In their research study “State of Competition in the LNG Sector in Pakistan,” the CCP examined the structural, regulatory, and behavioural impediments to competition in the LNG market.
The results revealed that high capital costs, SOEs with the backing of the government, and market concentration, in entities such as Pakistan LNG Limited (PLL) and Pakistan State Oil (PSO), were preventing new entrants.
The CCP pointed out that the circular debt in the gas sector, which by January 2024 reached Rs2,866 billion, was a significant delay to market reform.
Notably, the circular debt is caused by delayed tariff increases, inefficiencies such as unaccounted-for-gas (UFG) losses, and the diversion of expensive RLNG to the domestic user market in winter.

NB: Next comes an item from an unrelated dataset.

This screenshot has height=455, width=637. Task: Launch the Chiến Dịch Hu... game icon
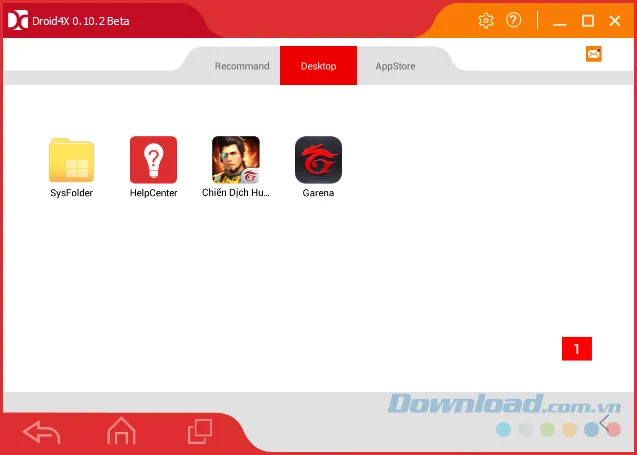click(236, 160)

The report stated that decision-making in the LNG market continued to be controlled by the SOEs, which resulted in prioritisation of projects, resulting in a non-transparent process. The long-term contracts, subsidies and access to government-backed financing have entrenched their position in the market.
In response to these challenges, the CCP put forward reforms which propose initiatives like a ‘One-Stop-Shop’ for LNG import clearance with a Central Coordination Committee (CCC), expedited Third Party Access (TPA) rules for terminals and pipelines, and unbundling the Sui companies’ transmission and distribution functions.
The commission also suggested moving to amend the OGRA Ordinance, 2002, to support this type of structural separation and promote an idea similar to Japan’s Gas Business Act (2015).
Developing and implementing a three-year plan to tackle UFG losses, including clear targets for annual targets coordinated with ECC policies, was also recommended.